Problem description |
Throughout the records below, find each line holding "value" and copy it.

Data listing |
◆ ◆ ◆ ◆ ◆ ◆ ◆
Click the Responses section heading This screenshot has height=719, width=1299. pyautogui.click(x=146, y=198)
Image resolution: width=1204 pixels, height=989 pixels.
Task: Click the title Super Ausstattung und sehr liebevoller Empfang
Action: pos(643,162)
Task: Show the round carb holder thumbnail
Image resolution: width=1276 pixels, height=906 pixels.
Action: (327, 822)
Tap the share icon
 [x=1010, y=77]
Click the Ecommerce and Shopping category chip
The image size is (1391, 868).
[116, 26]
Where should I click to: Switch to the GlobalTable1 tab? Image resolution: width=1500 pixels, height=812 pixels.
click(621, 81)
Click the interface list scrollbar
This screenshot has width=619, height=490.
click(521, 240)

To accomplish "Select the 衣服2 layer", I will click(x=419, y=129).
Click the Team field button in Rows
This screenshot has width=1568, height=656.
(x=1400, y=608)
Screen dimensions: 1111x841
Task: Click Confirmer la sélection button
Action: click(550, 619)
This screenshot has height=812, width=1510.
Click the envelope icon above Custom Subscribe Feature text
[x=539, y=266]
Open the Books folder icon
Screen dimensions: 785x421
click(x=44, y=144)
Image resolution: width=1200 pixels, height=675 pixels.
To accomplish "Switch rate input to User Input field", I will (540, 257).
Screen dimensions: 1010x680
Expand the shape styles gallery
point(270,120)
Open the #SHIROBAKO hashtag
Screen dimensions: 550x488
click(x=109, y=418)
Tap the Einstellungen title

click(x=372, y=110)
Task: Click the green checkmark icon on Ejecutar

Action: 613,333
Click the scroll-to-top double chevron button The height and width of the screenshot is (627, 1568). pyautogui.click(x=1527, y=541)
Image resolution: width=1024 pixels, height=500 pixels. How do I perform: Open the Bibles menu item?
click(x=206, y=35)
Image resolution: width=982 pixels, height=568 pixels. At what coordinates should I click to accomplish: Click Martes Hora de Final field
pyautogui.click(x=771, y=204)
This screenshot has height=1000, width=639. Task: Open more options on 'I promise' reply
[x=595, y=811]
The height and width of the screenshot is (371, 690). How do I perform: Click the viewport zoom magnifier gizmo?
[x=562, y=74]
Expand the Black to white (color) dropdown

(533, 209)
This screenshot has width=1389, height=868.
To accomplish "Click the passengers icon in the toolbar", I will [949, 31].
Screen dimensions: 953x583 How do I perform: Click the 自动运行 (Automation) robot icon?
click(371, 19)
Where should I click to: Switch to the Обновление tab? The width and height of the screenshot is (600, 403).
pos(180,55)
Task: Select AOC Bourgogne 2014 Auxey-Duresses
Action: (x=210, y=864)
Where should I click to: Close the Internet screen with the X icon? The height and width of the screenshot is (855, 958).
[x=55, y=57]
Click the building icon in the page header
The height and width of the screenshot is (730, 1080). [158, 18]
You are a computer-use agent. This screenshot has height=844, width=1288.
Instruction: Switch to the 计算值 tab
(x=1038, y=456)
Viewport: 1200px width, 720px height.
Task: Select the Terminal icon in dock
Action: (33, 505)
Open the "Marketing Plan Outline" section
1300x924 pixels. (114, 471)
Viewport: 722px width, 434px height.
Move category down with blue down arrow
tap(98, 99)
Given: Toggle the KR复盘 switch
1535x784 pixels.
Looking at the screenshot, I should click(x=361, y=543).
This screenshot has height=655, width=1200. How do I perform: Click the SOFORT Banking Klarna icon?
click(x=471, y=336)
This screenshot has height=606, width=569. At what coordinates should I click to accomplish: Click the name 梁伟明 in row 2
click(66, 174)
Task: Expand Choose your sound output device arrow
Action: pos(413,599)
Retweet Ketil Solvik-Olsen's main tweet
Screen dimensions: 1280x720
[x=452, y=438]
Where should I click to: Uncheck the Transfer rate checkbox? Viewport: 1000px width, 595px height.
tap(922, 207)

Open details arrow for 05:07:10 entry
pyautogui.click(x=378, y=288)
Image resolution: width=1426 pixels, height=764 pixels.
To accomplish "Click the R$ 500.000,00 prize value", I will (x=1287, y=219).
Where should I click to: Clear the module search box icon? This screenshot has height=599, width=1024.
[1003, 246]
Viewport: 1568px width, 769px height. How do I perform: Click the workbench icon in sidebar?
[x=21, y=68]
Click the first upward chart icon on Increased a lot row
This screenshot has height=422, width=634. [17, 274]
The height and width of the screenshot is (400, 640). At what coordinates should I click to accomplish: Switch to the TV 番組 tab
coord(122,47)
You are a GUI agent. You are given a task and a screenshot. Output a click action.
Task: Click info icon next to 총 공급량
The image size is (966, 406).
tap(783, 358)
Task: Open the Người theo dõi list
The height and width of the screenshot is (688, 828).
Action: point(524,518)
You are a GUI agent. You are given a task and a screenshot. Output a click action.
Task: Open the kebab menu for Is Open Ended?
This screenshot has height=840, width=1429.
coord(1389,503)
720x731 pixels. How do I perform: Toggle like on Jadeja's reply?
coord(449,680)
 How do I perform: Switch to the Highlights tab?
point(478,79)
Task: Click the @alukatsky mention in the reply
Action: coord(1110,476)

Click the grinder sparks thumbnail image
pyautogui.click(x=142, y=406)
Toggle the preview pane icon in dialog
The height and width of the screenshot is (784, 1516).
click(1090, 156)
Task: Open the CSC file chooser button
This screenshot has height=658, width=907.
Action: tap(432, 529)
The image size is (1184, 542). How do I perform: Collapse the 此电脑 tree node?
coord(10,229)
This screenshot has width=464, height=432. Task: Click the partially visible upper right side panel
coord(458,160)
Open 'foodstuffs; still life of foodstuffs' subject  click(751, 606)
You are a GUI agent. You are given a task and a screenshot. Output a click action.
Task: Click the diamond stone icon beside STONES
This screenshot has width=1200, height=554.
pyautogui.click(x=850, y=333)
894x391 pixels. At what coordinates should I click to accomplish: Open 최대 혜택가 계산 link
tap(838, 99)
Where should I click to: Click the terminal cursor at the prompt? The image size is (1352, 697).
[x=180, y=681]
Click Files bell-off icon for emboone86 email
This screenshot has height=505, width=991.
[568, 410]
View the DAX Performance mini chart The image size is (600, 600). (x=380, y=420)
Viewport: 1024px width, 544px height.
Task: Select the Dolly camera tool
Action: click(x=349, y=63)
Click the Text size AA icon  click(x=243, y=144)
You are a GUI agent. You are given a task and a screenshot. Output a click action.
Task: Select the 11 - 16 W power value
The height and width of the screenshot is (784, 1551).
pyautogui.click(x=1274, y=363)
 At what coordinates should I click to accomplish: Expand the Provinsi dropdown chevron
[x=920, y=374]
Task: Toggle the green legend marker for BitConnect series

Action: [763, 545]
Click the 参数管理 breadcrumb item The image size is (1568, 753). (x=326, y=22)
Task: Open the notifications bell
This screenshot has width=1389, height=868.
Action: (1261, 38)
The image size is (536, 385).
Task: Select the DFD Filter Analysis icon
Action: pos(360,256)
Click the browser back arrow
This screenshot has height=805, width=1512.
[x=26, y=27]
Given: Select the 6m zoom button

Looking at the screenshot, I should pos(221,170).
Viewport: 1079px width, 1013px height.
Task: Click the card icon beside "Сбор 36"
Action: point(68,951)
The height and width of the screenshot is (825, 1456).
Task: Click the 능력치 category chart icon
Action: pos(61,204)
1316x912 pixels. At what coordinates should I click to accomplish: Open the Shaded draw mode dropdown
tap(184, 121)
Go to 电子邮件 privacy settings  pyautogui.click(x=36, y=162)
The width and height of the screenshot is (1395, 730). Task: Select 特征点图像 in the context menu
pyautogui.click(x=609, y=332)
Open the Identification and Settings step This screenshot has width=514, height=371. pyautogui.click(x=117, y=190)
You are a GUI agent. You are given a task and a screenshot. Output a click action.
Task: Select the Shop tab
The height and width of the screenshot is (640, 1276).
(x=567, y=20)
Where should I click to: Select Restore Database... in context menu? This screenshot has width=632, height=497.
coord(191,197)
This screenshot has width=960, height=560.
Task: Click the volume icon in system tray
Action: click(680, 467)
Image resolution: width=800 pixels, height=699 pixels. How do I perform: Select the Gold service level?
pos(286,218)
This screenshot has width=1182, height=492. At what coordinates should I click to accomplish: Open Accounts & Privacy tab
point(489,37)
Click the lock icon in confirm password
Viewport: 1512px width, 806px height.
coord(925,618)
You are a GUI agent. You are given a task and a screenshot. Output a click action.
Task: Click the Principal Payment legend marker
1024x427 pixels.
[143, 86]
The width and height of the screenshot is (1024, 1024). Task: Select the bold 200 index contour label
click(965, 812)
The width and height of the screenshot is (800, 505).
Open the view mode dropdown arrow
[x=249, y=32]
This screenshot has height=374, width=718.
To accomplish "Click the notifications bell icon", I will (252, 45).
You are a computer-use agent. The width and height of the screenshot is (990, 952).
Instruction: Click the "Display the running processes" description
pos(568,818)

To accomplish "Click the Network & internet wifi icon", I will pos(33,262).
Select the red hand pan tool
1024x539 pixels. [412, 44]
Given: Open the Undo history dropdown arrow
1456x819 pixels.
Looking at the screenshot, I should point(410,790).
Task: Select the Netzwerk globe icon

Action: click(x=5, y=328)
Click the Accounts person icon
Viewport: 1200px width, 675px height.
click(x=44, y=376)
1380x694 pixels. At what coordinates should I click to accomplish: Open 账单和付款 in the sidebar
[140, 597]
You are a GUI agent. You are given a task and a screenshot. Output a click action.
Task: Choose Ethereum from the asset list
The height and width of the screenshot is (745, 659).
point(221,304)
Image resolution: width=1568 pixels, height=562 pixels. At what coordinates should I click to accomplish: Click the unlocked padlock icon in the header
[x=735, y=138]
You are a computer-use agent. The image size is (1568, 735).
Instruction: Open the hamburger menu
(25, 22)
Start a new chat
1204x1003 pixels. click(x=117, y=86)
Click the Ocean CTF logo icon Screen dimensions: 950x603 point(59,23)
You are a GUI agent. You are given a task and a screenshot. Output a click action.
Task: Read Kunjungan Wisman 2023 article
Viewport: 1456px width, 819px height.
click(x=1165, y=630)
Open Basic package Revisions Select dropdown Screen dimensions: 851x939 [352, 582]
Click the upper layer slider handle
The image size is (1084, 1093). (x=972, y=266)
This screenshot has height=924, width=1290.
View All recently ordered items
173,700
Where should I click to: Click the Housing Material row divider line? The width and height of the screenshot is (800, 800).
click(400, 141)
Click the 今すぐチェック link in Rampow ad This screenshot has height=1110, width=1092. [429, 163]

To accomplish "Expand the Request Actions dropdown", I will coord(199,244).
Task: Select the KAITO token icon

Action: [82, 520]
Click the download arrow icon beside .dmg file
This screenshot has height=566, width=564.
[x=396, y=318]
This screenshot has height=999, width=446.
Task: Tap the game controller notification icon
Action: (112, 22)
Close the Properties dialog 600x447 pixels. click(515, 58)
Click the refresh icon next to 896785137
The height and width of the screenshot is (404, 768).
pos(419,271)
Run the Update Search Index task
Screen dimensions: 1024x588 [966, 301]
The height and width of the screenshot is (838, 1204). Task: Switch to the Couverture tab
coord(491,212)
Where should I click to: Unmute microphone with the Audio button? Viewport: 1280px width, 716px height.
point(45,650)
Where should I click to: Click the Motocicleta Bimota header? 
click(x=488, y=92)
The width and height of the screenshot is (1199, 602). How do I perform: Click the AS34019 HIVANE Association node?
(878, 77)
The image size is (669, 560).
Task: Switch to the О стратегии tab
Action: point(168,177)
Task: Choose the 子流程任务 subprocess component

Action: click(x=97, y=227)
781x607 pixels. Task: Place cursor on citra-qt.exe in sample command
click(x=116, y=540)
◆ ◆ ◆ ◆ ◆ ◆ ◆
Expected answer |
To accomplish "Click the R$ 500.000,00 prize value", I will (x=1287, y=219).
Task: Select the 11 - 16 W power value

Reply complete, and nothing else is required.